▶ [CHECK YOUR UNDERSTANDING]:
**1)** In the Torah commentary, reproduce the passage starting at "In fact, if" and ending at "the Jewish people.".
**2)** According to the Torah commentary, what progression do the three haftarot follow?
**3)** Carry the Torah commentary forward from its final sentence.

▶ [TEXT PROVIDED]:

In fact, if the previous generation was the "Me-Generation," then ours is
the "I-Generation," or rather, the "EYE-Generation." Everything is a
matter of appearances, created in such a manner as to seduce a person
through his or her eyes to Eisav's way of life. Balak and Bilaam did not
have to kill us, but just curse us, and let history run its course against
the Jewish people.
Thus, the parshah of the spies ends off with the warning to not spy after
our eyes.
SEUDOS SHLISHIS:
The vision of Yeshayahu, son of Amotz, which he saw . . . (Yeshayahu
1:1)
These are the opening words of the Haftarah for Shabbos Chazon - the
Shabbos in advance of Tisha B'Av. Last week the Haftarah began speaking
about hearing, and the week before that, about speech. As the Pri Tzaddik
points out, the three haftarot follow a progression up from the mouth to
the eyes, from speech to vision, a rectification for the sin of the spies.

▶ [THE DATA]:

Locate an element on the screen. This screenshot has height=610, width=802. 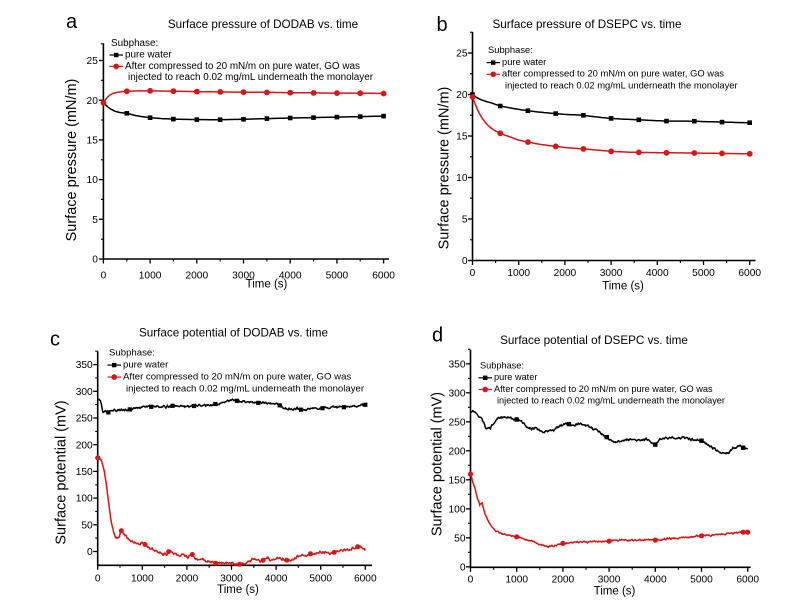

▶ [ANSWERS TO EACH TASK]:
**1)**
In fact, if the previous generation was the "Me-Generation," then ours is
the "I-Generation," or rather, the "EYE-Generation." Everything is a
matter of appearances, created in such a manner as to seduce a person
through his or her eyes to Eisav's way of life. Balak and Bilaam did not
have to kill us, but just curse us, and let history run its course against
the Jewish people.

**2)** They progress up from the mouth to the eyes, from speech to vision.

**3)**
As scientists will tell you, physical life is an optical illusion. Things
seem solid through-and-through, like an oak table for example. However, if
you were to take the molecules making up the oak table and enlarge them to
a much larger size, so that the nucleus would be about the size of an
apple, the distance between the electrons and their nucleus around which
they are buzzing about would equal a couple of miles, between which there
would be nothing else. Doesn't sound too solid, does it.
For example, the magnetic pull that keeps the electrons in orbit around
the nucleus is so strong that separating the table's molecules becomes a
matter of physically tearing them apart from one another with a saw. But
since this takes place beyond the view of the physical eye, on a sub-
atomic level, the brain is quite content to make the assumption that the
molecules of the oak table are packed next to each other with no space in-
between, perhaps with the help of crazy glue or the like.
Thus, history is a matter of rectifying the eyes, and that is an
understatement. Everything goes wrong because of the eyes:
The yetzer hara only has power over what the eyes see. (Sotah 8a)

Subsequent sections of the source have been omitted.